— start —

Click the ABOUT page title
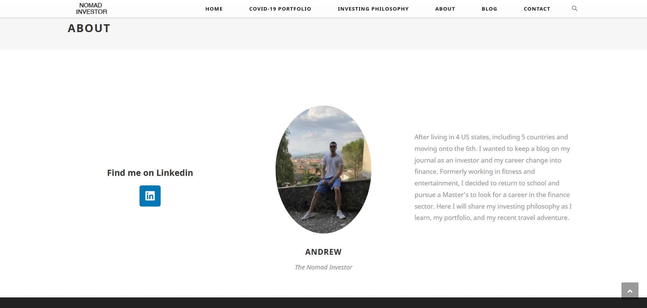pyautogui.click(x=89, y=28)
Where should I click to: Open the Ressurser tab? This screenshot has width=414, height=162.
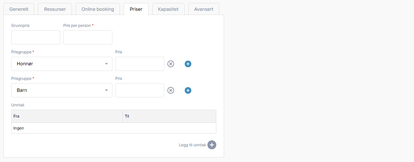pos(55,9)
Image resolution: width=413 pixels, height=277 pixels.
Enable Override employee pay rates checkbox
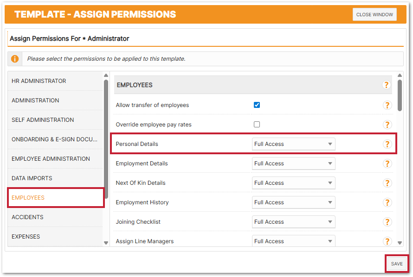257,125
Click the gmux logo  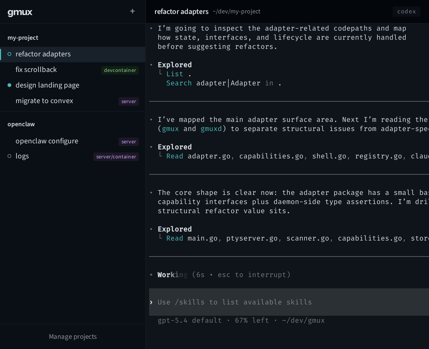[20, 12]
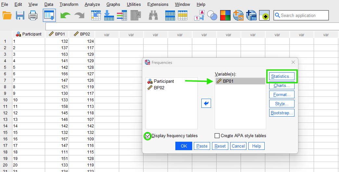
Task: Click the Save file toolbar icon
Action: click(20, 15)
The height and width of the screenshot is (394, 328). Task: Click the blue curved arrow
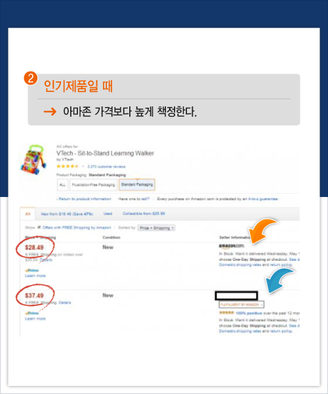pos(280,280)
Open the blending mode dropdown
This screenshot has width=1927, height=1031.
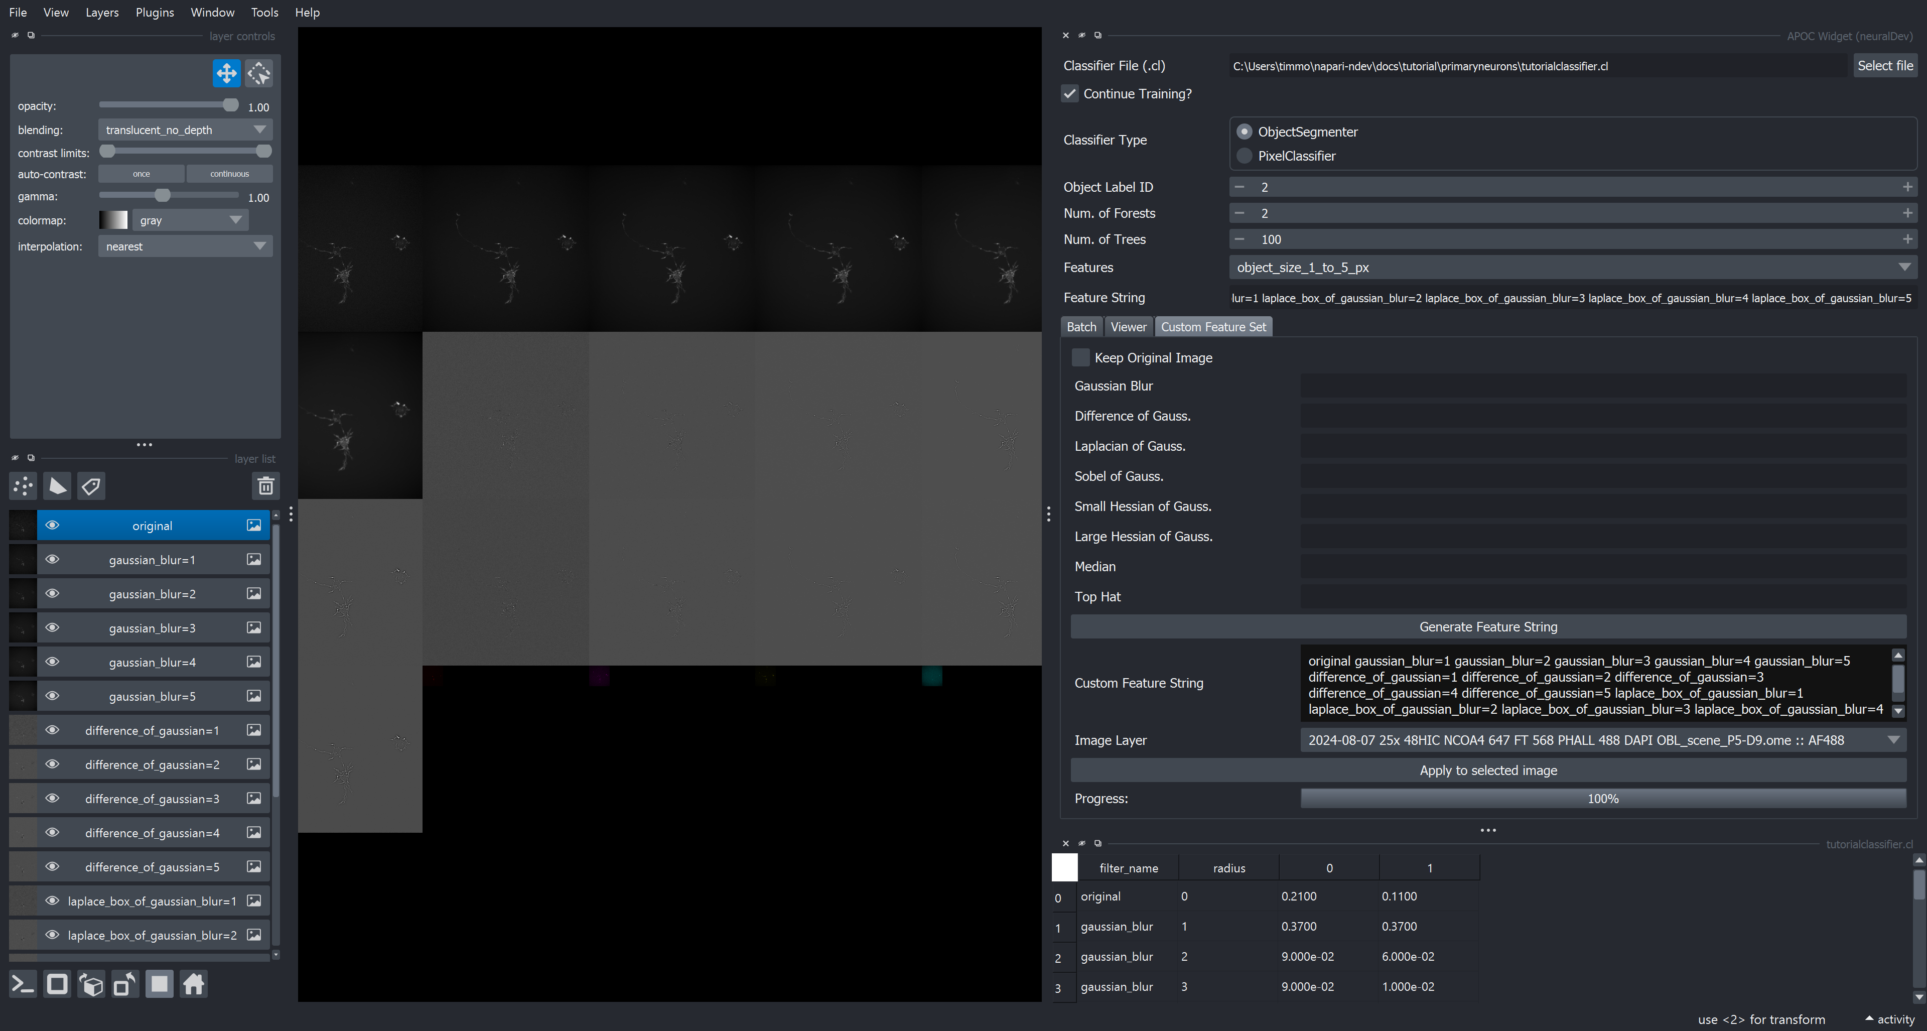point(185,129)
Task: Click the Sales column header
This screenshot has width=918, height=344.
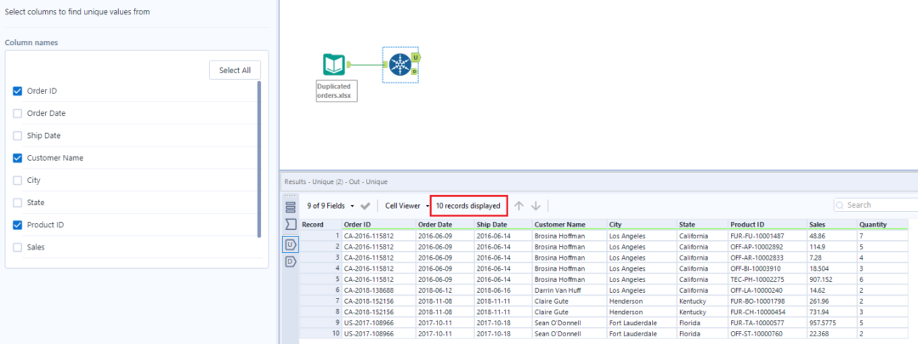Action: pos(819,225)
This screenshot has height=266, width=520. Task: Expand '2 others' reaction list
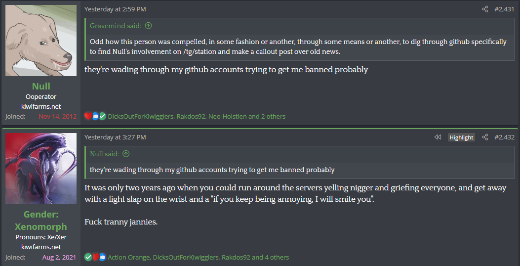coord(273,117)
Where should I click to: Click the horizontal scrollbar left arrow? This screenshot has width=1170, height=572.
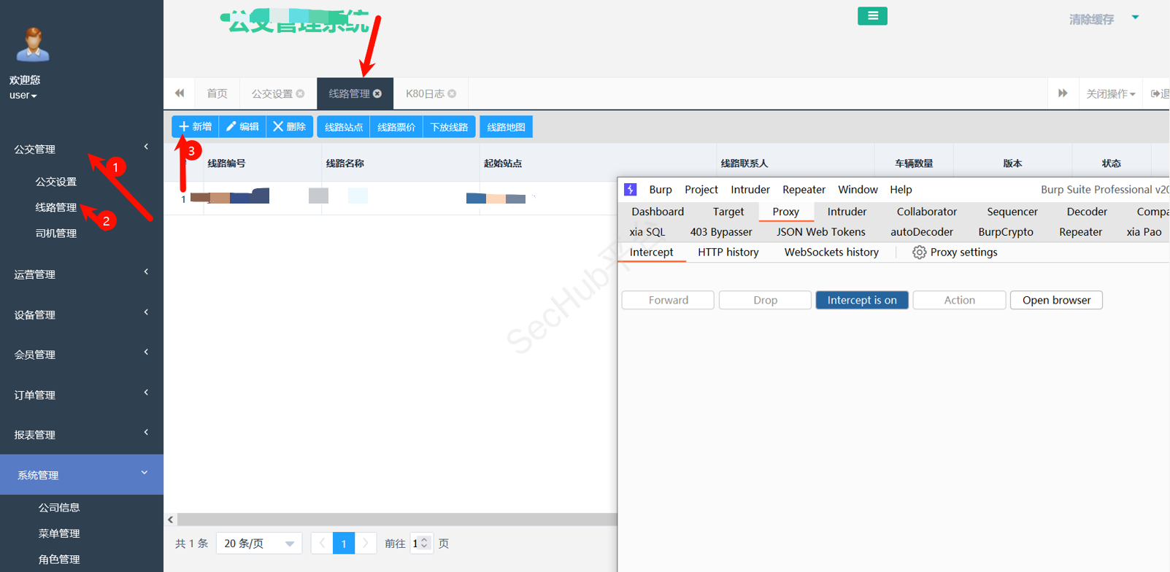coord(171,519)
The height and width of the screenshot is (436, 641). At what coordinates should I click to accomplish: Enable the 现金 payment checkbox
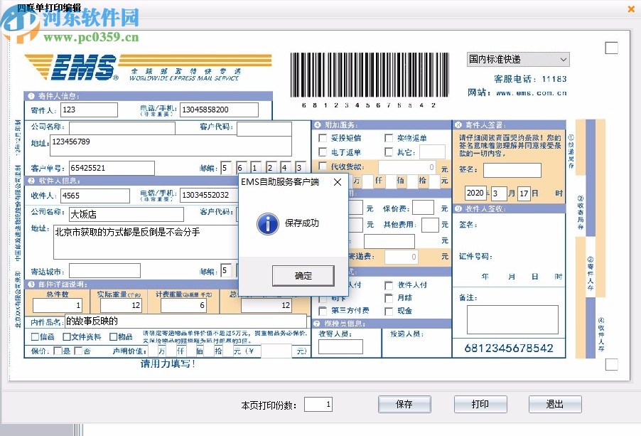tap(389, 311)
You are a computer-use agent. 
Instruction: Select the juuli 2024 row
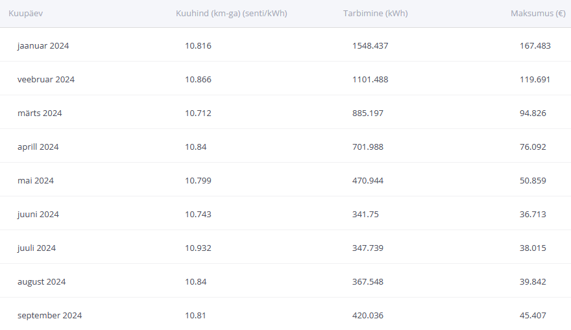36,248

— end —

• [REQUIREMENT] Can you write out the rows again, starting at the line containing "Task: Click the Sales column header" and ending at the end of the rows, with "screenshot" replaced by "image" everywhere and nothing else changed? Leave the pictures out.

• [FULL ANSWER]
Task: Click the Sales column header
This image has width=918, height=344.
Action: pos(819,225)
This image has height=266, width=520. Task: Expand '2 others' reaction list
coord(273,117)
Where should I click to: Click the horizontal scrollbar left arrow? This image has width=1170, height=572.
coord(171,519)
The height and width of the image is (436, 641). At what coordinates should I click to accomplish: Enable the 现金 payment checkbox
tap(389, 311)
You are a computer-use agent. 
Instruction: Select the juuli 2024 row
36,248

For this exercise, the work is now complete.